Attirer les nouvelles générations
Parallèlement, les galeries traditionnelles font de leur mieux pour encourager une nouvelle génération de jeunes professionnels à acheter des œuvres d'art contemporaines originales. Copperfield, basée dans le sud de Londres, est l'une des nombreuses galeries qui proposent désormais des conditions généreuses de paiement par tranches aux acheteurs qui ne peuvent pas se permettre de débourser des milliers d'euros en une seule fois.
« Une personne a quitté son club de gym et a utilisé cette somme pour payer mensuellement une petite œuvre de Larry Achiampong, tout en continuant à aller courir dans un parc, raconte Will Lunn, directeur de Copperfield. Cette œuvre était très importante pour elle, et nous avons été très heureux de rendre cela possible. »

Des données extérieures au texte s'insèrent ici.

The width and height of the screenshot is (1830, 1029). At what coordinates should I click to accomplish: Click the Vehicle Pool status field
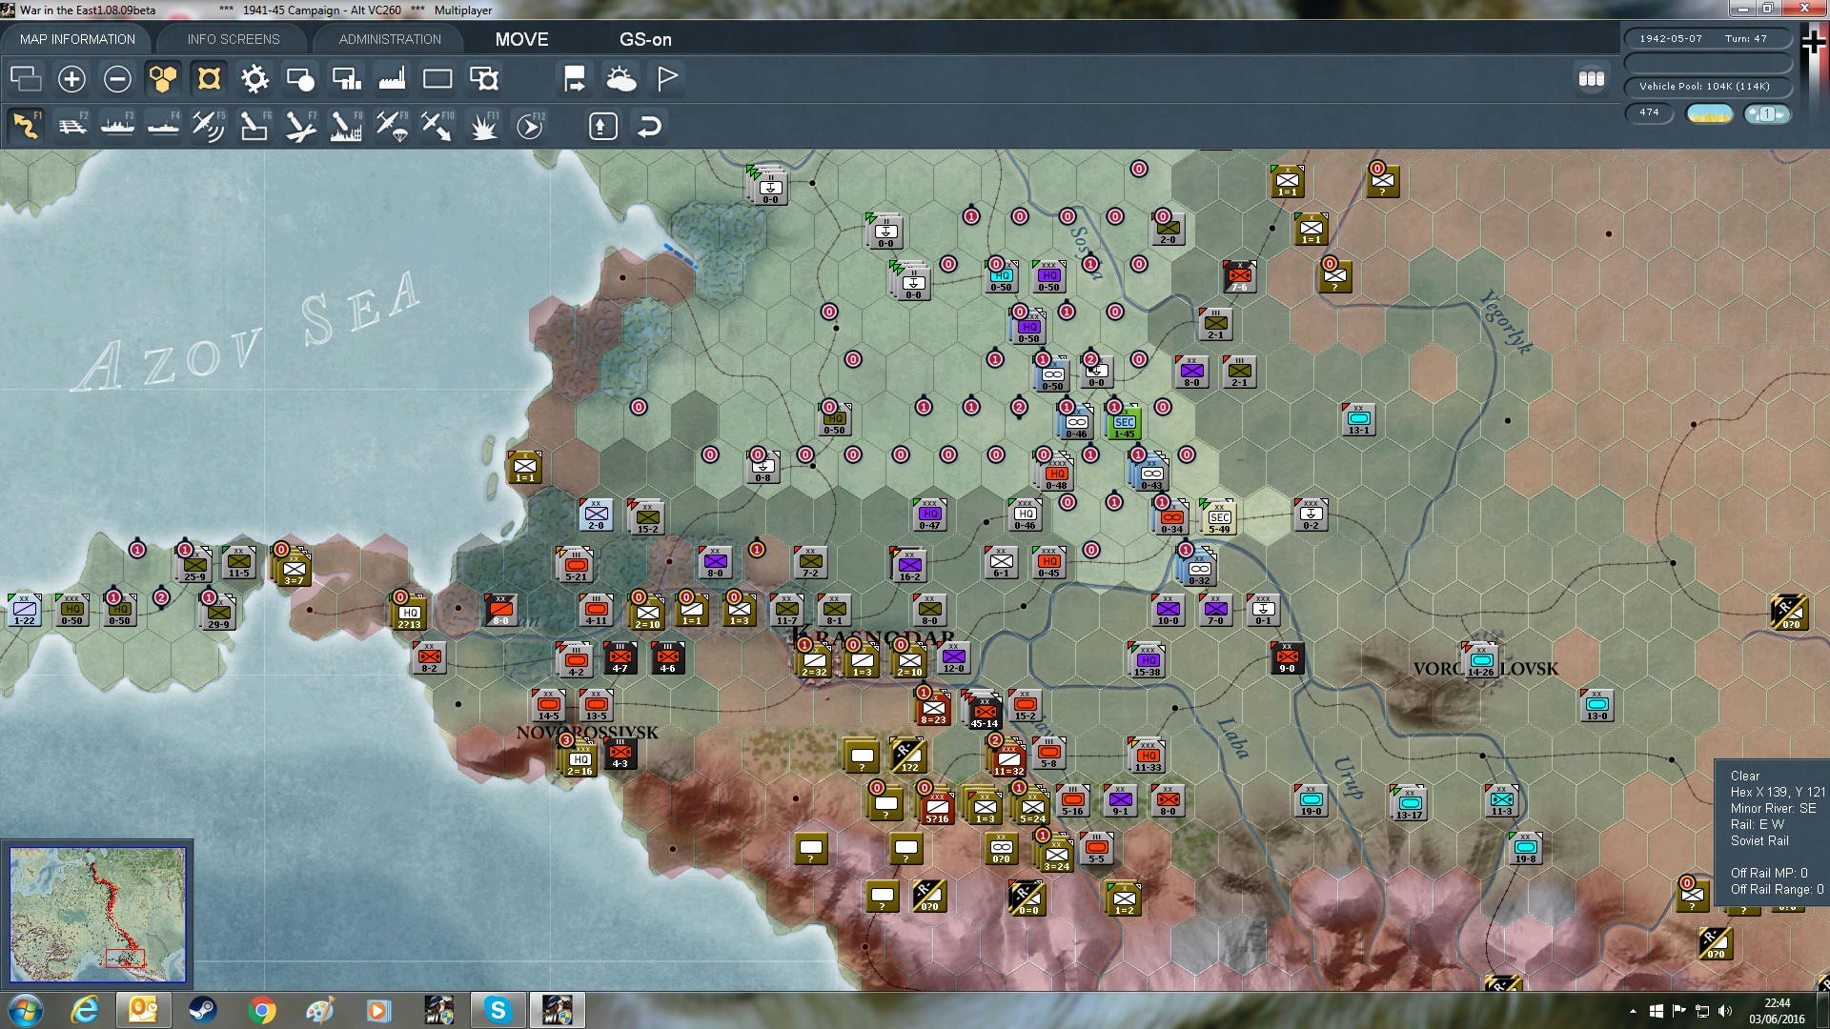click(x=1705, y=87)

Mais ce type d'initiatives à bas prix peut-il réellement relancer le marché intermédiaire moribond du marché international de l'art, de la même manière que, par exemple, les parfums ont stimulé les industries du luxe et de la beauté ? Selon la société de données commerciales Statista, les ventes mondiales du marché des parfums devraient atteindre 58,3 milliards de dollars (plus de 53 milliards d’euros) en 2023, ce qui n'est pas loin des estimations de ventes annuelles d'Art Basel et d'UBS pour l'ensemble du marché mondial de l'art depuis 2011. Selon le Financial Times, les ventes du légendaire Chanel n° 5 représentaient environ un tiers des 12,3 milliards de dollars (11,2 milliards d’euros) de recettes de Chanel en 2021, année du 100e anniversaire du parfum. Un flacon de 35 ml se vend actuellement à environ 71 livres sterling (près de 83 euros), soit nettement moins qu'une œuvre unique à 200 livres sterling issue de l'Artist Support Pledge.

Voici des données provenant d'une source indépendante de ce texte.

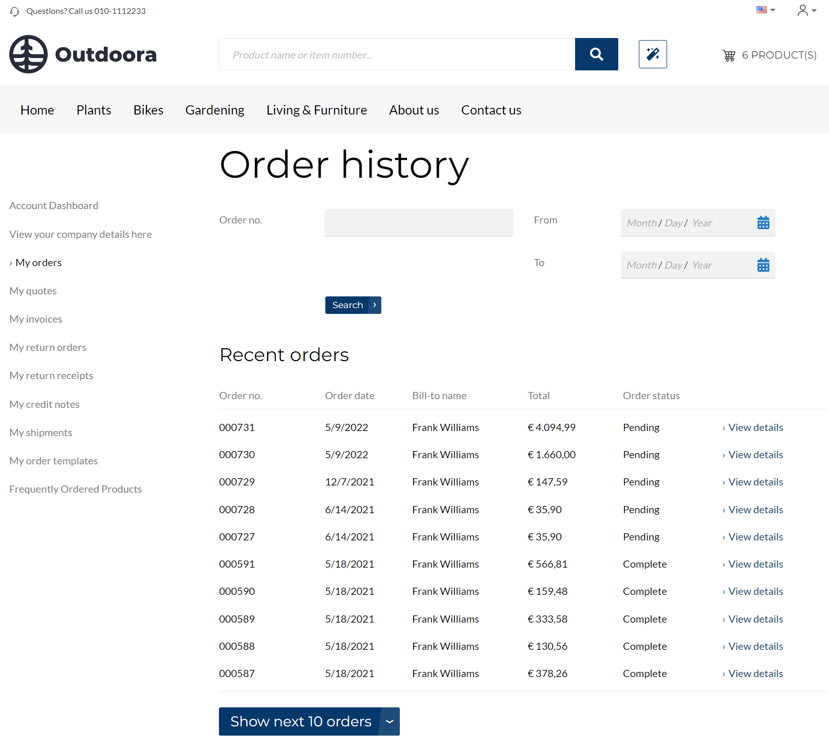Open My invoices in the sidebar

pos(35,318)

« Le nom de la marque est l'un des atouts les plus puissants pour une maison de luxe », explique Kelly Meng Parnwell, maître de conférences en gestion des marques de luxe à Goldsmiths, University of London. « Les consommateurs achètent des produits de moindre valeur portant un logo de luxe, non pas pour la valeur esthétique du produit, mais pour la valeur sociale que les marques de luxe peuvent leur apporter. »
C'est là que réside le problème de l'extrémité « abordable » du marché de l'art. En termes relatifs, les œuvres d'un artiste intéressant mais peu connu, dont le prix s'élève à quelques milliers, voire quelques centaines d'euros, peuvent sembler d'un bon rapport qualité-prix. Mais dans une culture de consommation à court d'argent, dominée par les marques de luxe, si vous pouvez acheter une légende pour 71 livres sterling, pratiquement toutes les œuvres d'art semblent chères.